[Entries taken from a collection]
────────────────────

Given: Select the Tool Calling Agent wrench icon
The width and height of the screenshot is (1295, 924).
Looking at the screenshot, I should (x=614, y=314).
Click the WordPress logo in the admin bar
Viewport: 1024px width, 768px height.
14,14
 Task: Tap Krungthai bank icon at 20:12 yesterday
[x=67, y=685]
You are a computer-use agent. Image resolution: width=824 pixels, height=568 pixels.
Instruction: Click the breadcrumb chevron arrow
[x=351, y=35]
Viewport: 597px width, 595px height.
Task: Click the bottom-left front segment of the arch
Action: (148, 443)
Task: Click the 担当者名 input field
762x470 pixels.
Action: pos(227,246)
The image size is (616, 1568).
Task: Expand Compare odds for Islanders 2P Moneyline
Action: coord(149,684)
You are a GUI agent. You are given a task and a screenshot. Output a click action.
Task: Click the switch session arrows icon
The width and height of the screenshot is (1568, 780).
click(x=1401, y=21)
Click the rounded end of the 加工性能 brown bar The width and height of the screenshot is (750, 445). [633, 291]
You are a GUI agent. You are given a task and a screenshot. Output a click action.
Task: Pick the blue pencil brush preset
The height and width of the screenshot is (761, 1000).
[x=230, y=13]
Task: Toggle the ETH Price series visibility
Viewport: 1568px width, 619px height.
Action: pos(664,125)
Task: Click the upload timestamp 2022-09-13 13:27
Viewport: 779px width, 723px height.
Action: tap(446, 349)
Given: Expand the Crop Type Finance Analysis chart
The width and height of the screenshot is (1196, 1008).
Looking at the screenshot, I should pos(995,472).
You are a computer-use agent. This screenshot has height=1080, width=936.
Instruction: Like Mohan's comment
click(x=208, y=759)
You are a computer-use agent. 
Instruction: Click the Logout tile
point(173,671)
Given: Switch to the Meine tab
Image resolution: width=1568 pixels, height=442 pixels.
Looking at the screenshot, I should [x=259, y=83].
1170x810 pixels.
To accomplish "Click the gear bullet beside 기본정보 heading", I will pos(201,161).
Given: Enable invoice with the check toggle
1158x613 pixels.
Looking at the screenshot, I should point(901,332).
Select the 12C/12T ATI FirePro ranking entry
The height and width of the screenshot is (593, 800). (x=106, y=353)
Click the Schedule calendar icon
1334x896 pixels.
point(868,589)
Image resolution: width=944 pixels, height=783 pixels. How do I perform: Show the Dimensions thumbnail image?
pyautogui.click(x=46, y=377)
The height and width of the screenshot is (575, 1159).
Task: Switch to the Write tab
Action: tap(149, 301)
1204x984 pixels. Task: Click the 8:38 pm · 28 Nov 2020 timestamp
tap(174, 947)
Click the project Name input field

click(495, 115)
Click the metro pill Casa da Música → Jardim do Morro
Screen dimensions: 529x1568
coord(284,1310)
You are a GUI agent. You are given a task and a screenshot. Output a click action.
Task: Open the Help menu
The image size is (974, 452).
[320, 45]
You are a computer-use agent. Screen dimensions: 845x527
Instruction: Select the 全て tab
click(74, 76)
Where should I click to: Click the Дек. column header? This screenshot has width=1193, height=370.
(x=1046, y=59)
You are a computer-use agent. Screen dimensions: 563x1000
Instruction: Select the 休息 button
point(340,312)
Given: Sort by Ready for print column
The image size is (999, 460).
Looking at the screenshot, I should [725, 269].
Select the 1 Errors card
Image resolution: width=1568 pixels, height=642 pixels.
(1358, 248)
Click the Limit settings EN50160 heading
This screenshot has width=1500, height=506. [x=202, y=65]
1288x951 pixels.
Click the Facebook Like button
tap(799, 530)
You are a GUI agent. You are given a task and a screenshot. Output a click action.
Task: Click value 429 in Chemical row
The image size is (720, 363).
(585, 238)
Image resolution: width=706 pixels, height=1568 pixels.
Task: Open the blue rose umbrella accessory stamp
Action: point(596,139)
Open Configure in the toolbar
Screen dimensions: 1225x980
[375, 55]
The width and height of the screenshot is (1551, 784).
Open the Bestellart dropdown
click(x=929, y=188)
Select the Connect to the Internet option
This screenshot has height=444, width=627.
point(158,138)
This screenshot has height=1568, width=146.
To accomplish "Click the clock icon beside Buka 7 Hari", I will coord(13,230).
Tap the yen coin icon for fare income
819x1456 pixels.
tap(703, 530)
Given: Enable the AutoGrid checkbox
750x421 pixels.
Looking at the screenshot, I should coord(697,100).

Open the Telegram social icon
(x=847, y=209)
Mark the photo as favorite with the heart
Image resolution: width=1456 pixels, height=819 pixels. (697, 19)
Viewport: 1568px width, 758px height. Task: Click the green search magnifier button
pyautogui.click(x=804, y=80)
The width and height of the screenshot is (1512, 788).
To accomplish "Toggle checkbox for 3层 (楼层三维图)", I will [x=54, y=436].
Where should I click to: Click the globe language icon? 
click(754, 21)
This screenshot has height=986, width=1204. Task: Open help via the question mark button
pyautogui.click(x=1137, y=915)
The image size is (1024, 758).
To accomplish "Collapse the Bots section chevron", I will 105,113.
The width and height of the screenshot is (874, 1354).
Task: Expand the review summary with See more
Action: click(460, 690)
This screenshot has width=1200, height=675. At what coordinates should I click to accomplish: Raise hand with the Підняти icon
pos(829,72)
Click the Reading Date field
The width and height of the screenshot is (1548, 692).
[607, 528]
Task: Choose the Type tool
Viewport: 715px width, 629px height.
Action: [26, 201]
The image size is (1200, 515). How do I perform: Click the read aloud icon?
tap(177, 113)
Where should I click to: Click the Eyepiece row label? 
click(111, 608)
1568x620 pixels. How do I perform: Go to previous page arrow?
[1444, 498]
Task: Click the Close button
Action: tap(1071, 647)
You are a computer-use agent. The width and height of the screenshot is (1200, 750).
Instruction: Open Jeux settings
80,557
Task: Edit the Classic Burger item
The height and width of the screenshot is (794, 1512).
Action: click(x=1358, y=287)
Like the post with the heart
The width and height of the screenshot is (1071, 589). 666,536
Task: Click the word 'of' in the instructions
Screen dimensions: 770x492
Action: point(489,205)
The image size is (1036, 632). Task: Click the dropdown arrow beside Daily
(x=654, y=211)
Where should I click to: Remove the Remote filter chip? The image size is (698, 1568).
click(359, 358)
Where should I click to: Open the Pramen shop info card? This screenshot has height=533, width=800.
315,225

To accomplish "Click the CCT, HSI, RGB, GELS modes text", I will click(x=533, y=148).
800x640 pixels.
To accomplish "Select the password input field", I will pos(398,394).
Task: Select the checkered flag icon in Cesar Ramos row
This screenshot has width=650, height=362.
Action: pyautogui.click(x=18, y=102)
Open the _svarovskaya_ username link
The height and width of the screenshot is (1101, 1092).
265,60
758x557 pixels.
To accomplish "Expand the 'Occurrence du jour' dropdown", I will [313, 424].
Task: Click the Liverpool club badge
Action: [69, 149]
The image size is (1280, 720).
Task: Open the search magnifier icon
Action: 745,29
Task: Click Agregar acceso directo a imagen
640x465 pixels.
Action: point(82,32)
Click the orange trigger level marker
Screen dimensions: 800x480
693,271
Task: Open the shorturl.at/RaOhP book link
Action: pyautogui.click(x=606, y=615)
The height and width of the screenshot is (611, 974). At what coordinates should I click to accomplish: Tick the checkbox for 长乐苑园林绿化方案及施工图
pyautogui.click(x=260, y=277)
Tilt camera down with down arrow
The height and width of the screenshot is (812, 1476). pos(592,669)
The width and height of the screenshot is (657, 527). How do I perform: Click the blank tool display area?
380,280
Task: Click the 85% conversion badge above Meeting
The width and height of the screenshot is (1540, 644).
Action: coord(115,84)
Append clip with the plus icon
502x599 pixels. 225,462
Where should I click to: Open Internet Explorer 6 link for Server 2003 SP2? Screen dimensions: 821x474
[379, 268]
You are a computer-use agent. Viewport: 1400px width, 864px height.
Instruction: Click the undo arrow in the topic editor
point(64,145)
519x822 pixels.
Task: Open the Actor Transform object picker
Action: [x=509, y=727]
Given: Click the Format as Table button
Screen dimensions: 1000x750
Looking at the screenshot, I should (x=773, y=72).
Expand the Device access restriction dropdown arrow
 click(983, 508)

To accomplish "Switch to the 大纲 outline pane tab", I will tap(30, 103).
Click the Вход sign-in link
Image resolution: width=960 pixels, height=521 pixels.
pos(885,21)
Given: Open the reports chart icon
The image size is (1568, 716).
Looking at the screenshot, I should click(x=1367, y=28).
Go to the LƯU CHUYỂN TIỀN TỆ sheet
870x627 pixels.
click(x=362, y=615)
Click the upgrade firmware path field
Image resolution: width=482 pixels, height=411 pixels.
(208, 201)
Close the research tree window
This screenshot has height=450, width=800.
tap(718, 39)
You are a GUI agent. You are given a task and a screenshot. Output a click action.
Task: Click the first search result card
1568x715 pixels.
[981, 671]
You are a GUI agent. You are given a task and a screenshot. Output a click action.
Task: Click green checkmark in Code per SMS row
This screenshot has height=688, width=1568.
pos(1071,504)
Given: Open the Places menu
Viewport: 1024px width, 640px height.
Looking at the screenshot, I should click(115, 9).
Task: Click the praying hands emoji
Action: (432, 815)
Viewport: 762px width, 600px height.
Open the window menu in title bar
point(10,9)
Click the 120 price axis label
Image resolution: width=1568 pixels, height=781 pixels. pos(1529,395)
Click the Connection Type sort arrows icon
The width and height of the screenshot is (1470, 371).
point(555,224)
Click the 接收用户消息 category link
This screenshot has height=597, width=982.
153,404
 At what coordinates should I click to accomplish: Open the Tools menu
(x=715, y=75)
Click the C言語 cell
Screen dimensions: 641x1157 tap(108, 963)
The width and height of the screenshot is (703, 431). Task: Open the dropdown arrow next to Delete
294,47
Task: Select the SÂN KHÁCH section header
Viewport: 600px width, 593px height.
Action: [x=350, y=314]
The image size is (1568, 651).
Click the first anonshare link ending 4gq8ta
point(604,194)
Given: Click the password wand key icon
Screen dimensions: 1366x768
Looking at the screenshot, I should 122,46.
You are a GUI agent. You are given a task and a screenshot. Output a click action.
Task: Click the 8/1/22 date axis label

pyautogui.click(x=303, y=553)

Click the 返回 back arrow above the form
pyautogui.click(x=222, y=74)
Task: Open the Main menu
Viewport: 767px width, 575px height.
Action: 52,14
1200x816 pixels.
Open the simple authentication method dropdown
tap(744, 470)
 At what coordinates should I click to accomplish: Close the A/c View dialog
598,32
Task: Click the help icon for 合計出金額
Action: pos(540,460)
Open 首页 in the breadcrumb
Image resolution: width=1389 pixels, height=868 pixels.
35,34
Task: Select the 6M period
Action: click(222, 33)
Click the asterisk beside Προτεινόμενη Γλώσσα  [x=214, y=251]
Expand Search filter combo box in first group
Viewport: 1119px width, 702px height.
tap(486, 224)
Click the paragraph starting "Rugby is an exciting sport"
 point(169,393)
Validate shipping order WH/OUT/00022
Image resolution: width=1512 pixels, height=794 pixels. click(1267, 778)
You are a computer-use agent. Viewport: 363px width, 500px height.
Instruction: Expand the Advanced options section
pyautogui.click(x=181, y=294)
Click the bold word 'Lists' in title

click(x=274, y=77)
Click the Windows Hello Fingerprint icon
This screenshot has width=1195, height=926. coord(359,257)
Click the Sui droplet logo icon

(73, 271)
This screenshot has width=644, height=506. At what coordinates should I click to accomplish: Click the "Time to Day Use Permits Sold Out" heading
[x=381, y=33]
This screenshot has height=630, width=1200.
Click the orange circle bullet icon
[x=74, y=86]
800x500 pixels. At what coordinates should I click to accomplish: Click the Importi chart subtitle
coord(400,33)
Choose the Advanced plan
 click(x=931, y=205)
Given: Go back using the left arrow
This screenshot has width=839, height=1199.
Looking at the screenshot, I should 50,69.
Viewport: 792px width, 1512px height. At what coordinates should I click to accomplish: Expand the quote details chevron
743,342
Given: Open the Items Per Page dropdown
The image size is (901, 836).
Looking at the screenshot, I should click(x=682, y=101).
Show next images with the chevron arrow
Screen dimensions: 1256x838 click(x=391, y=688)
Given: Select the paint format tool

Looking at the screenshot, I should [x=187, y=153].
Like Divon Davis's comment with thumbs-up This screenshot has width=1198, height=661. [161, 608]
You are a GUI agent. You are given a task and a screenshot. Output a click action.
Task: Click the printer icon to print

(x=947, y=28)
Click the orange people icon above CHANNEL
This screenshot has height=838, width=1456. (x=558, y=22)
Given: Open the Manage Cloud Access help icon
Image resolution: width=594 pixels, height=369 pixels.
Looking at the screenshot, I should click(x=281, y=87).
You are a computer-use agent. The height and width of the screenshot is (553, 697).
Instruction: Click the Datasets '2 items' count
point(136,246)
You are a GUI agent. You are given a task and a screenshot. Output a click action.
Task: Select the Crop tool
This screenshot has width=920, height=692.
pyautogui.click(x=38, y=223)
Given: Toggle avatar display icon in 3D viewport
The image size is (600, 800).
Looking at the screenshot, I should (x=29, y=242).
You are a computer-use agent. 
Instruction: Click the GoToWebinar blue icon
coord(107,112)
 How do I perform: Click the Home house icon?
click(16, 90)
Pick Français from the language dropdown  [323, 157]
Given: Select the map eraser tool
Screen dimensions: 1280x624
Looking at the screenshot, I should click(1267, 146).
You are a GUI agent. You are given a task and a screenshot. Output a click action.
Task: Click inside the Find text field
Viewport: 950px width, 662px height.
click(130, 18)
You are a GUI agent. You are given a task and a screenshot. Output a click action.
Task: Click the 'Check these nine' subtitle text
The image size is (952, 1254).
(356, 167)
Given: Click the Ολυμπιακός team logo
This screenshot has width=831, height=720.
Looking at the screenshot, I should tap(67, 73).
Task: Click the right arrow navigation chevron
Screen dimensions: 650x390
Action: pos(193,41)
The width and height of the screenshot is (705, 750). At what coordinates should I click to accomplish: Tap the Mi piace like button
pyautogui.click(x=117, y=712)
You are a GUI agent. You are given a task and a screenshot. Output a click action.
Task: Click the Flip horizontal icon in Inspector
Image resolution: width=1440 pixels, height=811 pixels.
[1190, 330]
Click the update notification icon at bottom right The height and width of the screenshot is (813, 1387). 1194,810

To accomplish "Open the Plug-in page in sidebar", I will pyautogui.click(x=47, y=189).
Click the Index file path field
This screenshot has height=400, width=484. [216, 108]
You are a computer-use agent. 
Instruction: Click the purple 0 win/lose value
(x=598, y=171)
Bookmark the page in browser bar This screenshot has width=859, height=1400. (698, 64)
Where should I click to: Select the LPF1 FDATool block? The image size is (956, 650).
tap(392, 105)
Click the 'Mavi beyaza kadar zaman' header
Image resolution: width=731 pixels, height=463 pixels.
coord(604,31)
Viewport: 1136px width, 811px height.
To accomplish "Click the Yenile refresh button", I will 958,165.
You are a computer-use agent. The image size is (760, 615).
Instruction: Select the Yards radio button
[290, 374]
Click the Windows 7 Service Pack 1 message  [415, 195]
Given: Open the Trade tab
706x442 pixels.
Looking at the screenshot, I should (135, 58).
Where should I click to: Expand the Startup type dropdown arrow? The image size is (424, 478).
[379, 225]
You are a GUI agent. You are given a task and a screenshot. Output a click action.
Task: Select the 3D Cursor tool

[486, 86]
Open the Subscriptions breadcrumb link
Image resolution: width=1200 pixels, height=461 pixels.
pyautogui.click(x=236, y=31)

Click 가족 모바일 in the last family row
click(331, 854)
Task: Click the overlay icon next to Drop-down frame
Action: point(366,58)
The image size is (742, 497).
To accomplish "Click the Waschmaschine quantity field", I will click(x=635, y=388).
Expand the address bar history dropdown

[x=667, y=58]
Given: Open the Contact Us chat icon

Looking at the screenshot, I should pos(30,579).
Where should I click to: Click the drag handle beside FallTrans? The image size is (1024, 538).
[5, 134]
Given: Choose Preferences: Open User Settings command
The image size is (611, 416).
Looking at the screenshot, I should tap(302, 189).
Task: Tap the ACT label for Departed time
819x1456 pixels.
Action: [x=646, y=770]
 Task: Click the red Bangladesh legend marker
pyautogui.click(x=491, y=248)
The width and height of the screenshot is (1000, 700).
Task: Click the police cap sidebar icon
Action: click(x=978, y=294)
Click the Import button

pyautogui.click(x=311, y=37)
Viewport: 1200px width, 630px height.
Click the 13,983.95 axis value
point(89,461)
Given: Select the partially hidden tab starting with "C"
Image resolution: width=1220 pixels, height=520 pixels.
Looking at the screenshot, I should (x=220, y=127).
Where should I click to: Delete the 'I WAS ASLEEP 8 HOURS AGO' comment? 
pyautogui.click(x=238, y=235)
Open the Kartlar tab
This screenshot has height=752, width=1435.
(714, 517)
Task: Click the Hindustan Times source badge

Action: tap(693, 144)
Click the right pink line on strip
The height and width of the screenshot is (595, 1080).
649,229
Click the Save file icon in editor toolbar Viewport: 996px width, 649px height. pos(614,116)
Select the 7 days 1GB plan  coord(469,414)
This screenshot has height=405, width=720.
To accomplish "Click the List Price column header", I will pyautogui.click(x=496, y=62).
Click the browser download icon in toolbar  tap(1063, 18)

────────────────────

- [EXERCISE]: Check the data for the word "text" and pull out the lines that have it.

- [WORKED SOLUTION]:
To accomplish "Click the CCT, HSI, RGB, GELS modes text", I will click(x=533, y=148).
Task: Click inside the Find text field
Task: Click the 'Check these nine' subtitle text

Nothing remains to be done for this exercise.